** Opening Given entries block **

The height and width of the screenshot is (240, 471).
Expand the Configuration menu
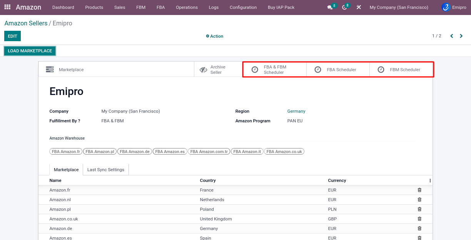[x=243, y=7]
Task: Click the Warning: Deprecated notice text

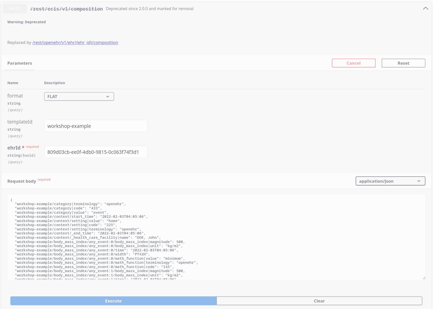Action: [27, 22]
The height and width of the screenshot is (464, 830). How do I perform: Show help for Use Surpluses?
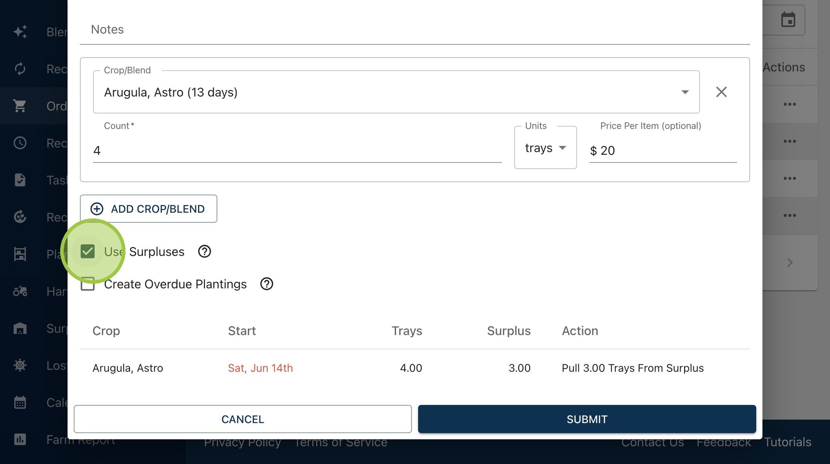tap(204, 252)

** Closing Given entries block **

**Your assignment:**
Leave every picture out and copy precisely the lines from the one containing "Expand the Configuration menu" through the last line of the data above, both ends included.

**The answer:**
Expand the Configuration menu
[x=243, y=7]
Task: Click the Warning: Deprecated notice text

Action: [27, 22]
The height and width of the screenshot is (464, 830). How do I perform: Show help for Use Surpluses?
tap(204, 252)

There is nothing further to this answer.